Exercise objective => Output the entries that follow, word for word.

START Data to use

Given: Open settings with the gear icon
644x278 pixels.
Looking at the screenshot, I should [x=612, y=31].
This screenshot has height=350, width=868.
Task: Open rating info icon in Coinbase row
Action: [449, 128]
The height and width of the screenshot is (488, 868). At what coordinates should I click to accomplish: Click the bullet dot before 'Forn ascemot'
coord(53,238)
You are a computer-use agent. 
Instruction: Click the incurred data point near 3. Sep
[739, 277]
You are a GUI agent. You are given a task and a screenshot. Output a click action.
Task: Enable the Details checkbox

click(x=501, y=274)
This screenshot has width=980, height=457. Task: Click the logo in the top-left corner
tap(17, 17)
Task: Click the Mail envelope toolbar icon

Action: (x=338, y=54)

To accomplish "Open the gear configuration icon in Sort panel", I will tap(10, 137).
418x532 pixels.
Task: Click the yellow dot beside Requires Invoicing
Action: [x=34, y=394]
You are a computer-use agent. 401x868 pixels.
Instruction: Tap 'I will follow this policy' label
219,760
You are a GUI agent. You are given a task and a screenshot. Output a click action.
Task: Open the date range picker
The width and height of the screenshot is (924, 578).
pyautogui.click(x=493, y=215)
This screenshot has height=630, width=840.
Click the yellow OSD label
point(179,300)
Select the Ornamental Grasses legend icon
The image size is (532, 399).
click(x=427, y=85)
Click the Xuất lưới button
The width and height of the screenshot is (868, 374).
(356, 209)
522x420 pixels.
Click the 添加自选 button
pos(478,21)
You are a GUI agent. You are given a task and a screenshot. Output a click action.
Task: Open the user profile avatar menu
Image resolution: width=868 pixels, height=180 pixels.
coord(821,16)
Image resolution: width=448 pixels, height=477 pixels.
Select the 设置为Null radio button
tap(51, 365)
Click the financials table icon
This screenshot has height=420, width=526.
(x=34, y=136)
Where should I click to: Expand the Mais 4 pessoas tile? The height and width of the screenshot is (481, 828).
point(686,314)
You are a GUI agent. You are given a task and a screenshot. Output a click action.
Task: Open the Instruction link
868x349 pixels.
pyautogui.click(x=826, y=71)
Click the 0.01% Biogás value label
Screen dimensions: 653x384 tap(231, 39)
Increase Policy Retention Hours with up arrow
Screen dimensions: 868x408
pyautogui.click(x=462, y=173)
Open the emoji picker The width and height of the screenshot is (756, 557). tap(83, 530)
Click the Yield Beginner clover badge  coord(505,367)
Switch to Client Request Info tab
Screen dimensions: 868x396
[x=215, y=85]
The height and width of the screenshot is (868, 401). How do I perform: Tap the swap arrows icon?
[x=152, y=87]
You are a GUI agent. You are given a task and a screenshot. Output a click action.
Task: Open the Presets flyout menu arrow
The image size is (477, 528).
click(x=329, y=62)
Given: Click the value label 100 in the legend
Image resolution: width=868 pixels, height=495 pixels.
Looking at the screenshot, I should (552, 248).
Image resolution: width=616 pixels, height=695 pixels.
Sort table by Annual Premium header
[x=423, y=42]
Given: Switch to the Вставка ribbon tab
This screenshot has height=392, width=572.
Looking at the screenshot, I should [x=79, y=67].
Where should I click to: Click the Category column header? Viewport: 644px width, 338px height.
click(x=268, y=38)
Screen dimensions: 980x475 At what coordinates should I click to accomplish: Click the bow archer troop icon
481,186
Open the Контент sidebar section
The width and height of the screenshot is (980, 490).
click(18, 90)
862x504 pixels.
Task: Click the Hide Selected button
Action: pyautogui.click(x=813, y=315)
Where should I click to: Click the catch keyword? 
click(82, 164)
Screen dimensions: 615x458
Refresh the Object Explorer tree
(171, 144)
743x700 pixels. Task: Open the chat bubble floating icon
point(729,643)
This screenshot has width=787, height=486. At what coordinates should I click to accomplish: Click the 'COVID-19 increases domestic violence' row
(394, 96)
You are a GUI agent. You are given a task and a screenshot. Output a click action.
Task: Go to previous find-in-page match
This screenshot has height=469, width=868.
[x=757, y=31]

END Data to use

Exercise output =>
Given: Open settings with the gear icon
644x278 pixels.
Looking at the screenshot, I should [x=612, y=31].
This screenshot has height=350, width=868.
Task: Open rating info icon in Coinbase row
Action: [449, 128]
The height and width of the screenshot is (488, 868). At what coordinates should I click to accomplish: Click the bullet dot before 'Forn ascemot'
coord(53,238)
You are a computer-use agent. 
Instruction: Click the incurred data point near 3. Sep
[739, 277]
You are a GUI agent. You are given a task and a screenshot. Output a click action.
Task: Enable the Details checkbox

click(x=501, y=274)
This screenshot has width=980, height=457. Task: Click the logo in the top-left corner
tap(17, 17)
Task: Click the Mail envelope toolbar icon

Action: (x=338, y=54)

To accomplish "Open the gear configuration icon in Sort panel", I will tap(10, 137).
418x532 pixels.
Task: Click the yellow dot beside Requires Invoicing
Action: [x=34, y=394]
You are a computer-use agent. 401x868 pixels.
Instruction: Tap 'I will follow this policy' label
219,760
You are a GUI agent. You are given a task and a screenshot. Output a click action.
Task: Open the date range picker
The width and height of the screenshot is (924, 578).
pyautogui.click(x=493, y=215)
This screenshot has height=630, width=840.
Click the yellow OSD label
point(179,300)
Select the Ornamental Grasses legend icon
The image size is (532, 399).
click(x=427, y=85)
Click the Xuất lưới button
The width and height of the screenshot is (868, 374).
(356, 209)
522x420 pixels.
Click the 添加自选 button
pos(478,21)
You are a GUI agent. You are given a task and a screenshot. Output a click action.
Task: Open the user profile avatar menu
Image resolution: width=868 pixels, height=180 pixels.
coord(821,16)
Image resolution: width=448 pixels, height=477 pixels.
Select the 设置为Null radio button
tap(51, 365)
Click the financials table icon
This screenshot has height=420, width=526.
(x=34, y=136)
Where should I click to: Expand the Mais 4 pessoas tile? The height and width of the screenshot is (481, 828).
point(686,314)
You are a GUI agent. You are given a task and a screenshot. Output a click action.
Task: Open the Instruction link
868x349 pixels.
pyautogui.click(x=826, y=71)
Click the 0.01% Biogás value label
Screen dimensions: 653x384 tap(231, 39)
Increase Policy Retention Hours with up arrow
Screen dimensions: 868x408
pyautogui.click(x=462, y=173)
Open the emoji picker The width and height of the screenshot is (756, 557). tap(83, 530)
Click the Yield Beginner clover badge  coord(505,367)
Switch to Client Request Info tab
Screen dimensions: 868x396
[x=215, y=85]
The height and width of the screenshot is (868, 401). How do I perform: Tap the swap arrows icon?
[x=152, y=87]
You are a GUI agent. You are given a task and a screenshot. Output a click action.
Task: Open the Presets flyout menu arrow
The image size is (477, 528).
click(x=329, y=62)
Given: Click the value label 100 in the legend
Image resolution: width=868 pixels, height=495 pixels.
Looking at the screenshot, I should (552, 248).
Image resolution: width=616 pixels, height=695 pixels.
Sort table by Annual Premium header
[x=423, y=42]
Given: Switch to the Вставка ribbon tab
This screenshot has height=392, width=572.
Looking at the screenshot, I should [x=79, y=67].
Where should I click to: Click the Category column header? Viewport: 644px width, 338px height.
click(x=268, y=38)
Screen dimensions: 980x475 At what coordinates should I click to accomplish: Click the bow archer troop icon
481,186
Open the Контент sidebar section
The width and height of the screenshot is (980, 490).
click(18, 90)
862x504 pixels.
Task: Click the Hide Selected button
Action: pyautogui.click(x=813, y=315)
Where should I click to: Click the catch keyword? 
click(82, 164)
Screen dimensions: 615x458
Refresh the Object Explorer tree
(171, 144)
743x700 pixels. Task: Open the chat bubble floating icon
point(729,643)
This screenshot has width=787, height=486. At what coordinates should I click to accomplish: Click the 'COVID-19 increases domestic violence' row
(394, 96)
You are a GUI agent. You are given a task and a screenshot. Output a click action.
Task: Go to previous find-in-page match
This screenshot has height=469, width=868.
[x=757, y=31]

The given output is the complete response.